BACKGROUND: In clinical trials, tolvaptan led to a slower decline in kidney function (vs placebo) among ADPKD patients at risk of rapid progression. The objective of the current study is to evaluate real-world effectiveness of tolvaptan by comparing annual rate of change in kidney function, as measured by eGFR, in adult ADPKD patients treated with and without tolvaptan.
METHODS: From May 2019 to September 2022, 57 US nephrologists completed a web-based survey using medical records of ADPKD patients treated with tolvaptan for ≥2 year (cases). A cohort of ADPKD patients in Mayo class 1C to 1E not treated with tolvaptan was obtained from CRISP, HALT-PKD (data provided by NIDDKCR, a program of the National Institute of Diabetes and Digestive and Kidney Diseases) and OVERTURE studies (controls). Cases and controls were matched 1:1 on baseline age, gender and chronic kidney disease (CKD) stage. Kidney function decline was compared between cases and controls using mixed models, which included treatment, time, and a treatment-by-time interaction as fixed effects and patient-specific intercepts and slopes (for time) as random effects.

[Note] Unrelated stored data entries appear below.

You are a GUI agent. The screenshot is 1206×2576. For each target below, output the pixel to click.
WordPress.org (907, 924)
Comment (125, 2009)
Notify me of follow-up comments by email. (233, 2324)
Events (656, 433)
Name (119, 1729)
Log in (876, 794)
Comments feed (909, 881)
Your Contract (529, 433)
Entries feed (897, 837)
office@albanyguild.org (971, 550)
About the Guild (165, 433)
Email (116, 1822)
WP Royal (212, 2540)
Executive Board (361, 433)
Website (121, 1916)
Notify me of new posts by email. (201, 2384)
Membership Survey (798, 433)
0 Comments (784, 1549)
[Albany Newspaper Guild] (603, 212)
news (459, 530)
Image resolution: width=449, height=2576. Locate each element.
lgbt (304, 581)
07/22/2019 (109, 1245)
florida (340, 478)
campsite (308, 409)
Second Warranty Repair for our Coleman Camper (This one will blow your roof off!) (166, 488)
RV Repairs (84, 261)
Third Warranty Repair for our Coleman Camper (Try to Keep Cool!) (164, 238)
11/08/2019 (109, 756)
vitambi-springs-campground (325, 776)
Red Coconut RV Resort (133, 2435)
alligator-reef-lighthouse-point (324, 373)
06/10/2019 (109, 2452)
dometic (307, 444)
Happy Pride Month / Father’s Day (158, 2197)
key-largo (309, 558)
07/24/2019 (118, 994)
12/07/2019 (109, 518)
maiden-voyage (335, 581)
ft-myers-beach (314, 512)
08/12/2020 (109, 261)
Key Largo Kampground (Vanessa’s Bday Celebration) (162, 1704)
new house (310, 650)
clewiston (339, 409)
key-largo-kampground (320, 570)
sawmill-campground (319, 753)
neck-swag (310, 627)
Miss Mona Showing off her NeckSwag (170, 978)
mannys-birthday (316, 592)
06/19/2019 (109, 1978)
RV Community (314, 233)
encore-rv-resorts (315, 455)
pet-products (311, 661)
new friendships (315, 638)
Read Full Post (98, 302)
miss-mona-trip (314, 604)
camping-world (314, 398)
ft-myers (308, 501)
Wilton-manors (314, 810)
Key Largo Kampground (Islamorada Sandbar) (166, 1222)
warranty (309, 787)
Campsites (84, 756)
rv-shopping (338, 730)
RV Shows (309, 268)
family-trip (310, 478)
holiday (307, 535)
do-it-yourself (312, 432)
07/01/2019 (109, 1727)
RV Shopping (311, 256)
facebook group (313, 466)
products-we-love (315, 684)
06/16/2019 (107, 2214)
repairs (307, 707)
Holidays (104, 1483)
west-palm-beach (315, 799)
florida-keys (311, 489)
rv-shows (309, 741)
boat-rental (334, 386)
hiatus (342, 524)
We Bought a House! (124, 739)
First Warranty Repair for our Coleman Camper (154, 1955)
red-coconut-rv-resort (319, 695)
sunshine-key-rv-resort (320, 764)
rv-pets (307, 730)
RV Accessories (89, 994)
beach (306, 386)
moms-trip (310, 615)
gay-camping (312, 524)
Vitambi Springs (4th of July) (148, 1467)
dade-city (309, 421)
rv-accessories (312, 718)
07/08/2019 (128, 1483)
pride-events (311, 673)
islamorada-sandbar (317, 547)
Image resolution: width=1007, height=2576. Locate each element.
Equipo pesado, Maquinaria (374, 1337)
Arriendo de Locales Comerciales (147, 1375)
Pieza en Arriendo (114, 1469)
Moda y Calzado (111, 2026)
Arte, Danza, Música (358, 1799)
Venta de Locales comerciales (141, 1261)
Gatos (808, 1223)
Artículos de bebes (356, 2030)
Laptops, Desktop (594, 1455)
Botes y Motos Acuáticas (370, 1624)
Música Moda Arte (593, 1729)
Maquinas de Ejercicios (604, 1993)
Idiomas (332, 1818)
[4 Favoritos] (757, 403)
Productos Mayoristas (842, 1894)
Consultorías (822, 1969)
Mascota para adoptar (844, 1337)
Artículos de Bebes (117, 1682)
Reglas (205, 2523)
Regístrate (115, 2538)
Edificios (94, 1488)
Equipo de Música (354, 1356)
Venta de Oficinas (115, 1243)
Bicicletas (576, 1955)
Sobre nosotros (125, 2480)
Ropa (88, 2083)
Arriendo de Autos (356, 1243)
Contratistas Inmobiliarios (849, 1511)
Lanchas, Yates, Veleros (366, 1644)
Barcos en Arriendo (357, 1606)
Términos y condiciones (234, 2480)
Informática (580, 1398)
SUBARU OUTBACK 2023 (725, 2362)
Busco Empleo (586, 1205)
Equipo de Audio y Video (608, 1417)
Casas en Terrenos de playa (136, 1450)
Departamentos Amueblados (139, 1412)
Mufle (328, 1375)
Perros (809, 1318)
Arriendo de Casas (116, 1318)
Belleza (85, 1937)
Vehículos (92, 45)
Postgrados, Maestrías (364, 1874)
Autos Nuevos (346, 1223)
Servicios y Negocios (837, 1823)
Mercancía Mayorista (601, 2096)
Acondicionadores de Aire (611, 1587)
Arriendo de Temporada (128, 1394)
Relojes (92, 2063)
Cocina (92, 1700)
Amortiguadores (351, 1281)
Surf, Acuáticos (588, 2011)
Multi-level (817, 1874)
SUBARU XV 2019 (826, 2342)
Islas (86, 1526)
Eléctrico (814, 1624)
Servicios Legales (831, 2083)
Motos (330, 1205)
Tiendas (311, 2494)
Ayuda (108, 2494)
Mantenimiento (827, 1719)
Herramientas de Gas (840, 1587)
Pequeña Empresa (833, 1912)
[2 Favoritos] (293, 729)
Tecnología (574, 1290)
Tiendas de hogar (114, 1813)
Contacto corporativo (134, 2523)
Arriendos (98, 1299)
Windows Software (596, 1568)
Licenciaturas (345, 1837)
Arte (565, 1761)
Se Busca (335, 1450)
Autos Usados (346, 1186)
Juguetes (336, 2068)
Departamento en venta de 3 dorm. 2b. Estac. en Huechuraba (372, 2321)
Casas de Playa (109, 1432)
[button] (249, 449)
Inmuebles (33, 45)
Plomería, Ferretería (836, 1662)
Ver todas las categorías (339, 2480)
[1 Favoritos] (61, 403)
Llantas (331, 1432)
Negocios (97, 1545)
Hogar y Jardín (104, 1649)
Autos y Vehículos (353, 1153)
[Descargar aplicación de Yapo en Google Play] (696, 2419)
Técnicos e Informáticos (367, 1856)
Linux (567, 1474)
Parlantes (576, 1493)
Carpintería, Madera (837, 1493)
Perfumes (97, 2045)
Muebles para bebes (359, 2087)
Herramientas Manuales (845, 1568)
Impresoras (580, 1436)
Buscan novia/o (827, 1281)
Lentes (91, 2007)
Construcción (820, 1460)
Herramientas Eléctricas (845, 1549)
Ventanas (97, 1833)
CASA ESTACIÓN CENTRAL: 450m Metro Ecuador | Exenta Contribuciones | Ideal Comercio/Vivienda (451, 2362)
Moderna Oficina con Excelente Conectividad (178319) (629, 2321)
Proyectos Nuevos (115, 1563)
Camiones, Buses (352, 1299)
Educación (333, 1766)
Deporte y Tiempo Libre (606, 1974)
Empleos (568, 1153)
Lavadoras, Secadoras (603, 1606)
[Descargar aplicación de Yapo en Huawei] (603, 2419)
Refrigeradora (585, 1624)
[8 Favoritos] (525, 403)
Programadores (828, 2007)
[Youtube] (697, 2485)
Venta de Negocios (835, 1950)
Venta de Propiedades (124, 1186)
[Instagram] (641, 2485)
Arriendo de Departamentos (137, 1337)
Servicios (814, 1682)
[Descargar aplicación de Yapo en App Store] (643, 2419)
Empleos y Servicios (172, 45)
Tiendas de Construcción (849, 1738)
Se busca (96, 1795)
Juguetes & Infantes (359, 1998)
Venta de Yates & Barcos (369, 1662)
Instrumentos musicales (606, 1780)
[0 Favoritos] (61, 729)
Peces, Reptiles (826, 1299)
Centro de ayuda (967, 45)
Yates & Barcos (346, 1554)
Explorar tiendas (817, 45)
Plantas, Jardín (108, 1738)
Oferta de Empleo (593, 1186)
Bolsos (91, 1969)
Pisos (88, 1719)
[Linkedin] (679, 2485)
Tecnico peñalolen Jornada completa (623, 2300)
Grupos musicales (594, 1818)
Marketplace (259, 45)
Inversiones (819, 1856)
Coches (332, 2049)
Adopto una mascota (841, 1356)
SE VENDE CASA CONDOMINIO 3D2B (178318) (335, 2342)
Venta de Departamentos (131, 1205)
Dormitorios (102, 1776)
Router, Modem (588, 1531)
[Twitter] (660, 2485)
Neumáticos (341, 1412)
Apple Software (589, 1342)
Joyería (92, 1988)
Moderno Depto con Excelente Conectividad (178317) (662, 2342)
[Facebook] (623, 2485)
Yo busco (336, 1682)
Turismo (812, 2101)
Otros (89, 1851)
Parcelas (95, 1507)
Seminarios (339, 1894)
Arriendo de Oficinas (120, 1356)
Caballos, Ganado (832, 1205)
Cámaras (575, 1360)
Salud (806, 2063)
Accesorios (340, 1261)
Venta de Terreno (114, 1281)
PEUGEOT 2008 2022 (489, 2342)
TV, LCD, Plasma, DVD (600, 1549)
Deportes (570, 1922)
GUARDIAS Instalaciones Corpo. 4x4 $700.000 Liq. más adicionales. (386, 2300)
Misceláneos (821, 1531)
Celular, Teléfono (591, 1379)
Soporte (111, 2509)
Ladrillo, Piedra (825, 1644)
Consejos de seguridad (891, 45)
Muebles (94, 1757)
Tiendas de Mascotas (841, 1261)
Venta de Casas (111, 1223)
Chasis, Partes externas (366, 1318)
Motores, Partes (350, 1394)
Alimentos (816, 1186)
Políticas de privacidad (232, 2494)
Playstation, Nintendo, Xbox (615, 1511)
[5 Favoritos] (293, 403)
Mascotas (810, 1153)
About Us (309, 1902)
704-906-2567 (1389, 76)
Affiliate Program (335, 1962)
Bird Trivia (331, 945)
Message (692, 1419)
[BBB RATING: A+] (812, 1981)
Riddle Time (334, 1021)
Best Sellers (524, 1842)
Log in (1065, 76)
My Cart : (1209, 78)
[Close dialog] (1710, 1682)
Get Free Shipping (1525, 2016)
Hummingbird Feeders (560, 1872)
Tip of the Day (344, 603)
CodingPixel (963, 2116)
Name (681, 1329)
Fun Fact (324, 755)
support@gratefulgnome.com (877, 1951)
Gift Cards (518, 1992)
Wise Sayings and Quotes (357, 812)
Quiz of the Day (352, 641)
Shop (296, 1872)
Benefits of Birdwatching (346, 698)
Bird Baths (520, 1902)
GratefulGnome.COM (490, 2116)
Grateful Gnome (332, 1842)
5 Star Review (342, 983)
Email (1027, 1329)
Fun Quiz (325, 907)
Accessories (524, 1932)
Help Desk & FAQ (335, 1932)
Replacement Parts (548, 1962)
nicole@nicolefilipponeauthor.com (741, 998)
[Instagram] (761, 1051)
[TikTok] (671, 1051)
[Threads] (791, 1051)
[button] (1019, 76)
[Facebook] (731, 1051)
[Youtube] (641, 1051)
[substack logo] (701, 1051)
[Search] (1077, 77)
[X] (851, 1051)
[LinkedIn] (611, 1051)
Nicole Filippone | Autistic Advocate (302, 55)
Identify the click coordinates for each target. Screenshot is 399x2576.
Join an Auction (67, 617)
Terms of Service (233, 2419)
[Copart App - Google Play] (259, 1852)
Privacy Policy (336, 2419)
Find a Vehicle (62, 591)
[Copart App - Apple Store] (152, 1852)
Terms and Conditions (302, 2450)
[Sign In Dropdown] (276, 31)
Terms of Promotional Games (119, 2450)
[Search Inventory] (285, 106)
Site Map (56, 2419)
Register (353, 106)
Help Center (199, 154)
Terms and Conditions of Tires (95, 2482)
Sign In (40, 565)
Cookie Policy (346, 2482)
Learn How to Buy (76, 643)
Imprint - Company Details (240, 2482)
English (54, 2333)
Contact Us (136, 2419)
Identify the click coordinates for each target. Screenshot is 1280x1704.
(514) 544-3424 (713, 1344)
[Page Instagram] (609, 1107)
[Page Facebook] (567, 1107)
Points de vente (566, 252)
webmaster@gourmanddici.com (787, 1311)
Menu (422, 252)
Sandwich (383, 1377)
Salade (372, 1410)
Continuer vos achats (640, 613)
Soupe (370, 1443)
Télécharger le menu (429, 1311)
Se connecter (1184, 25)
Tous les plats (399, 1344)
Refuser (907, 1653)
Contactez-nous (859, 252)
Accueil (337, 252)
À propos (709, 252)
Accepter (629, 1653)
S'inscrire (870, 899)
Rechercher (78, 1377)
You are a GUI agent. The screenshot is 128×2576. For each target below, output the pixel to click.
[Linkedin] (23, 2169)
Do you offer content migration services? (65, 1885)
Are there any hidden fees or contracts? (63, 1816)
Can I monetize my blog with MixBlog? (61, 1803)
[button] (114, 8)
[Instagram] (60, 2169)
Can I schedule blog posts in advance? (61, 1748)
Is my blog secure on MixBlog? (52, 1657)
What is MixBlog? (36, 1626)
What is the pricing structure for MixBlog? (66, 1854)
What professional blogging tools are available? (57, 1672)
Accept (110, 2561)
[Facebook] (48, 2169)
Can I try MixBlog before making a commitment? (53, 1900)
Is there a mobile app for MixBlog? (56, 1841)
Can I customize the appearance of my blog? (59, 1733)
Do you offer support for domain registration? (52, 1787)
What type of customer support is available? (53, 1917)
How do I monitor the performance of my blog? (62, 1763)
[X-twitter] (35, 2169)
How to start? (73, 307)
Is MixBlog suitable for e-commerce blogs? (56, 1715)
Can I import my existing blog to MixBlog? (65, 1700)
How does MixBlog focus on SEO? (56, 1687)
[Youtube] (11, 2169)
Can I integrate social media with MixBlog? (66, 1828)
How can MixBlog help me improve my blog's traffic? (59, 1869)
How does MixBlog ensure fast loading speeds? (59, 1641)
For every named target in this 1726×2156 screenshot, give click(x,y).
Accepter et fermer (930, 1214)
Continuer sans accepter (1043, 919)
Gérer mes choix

RESULTS: Of the 149 cases treated with tolvaptan, controls matched for age, sex and CKD stage were identified for 110 cases. Among these 110 matched pairs, the majority were male (60%), aged 43 (SD: 10.1) years on average, and 76% were in CKD stage 3a or earlier. Mean eGFR at baseline was 60 mL/min/1.73m2 among cases and 63 mL/min/1.73m2 among controls. The annual change in eGFR was -2.23 mL/min/1.73m2 among cases vs -3.62 mL/min/1.73m2 among controls with a statistically significant difference of 1.40 mL/min/1.73m2per year (95% CI: 0.05, 2.74, p =0.042). A second analysis, whereby cases and controls were matched on baseline age, gender and eGFR resulted in 98 matched pairs. In comparison of the 98 matched pairs tolvaptan was associated with a trend in reduction of decline rate by 1.18 mL/min/1.73m2 per year (95% CI: -0.22, 2.58, p =0.097).
CONCLUSION: In the current analysis, tolvaptan showed real world effectiveness in slowing decline in eGFR when compared to matched historical controls, consistent with its efficacy in clinical trials.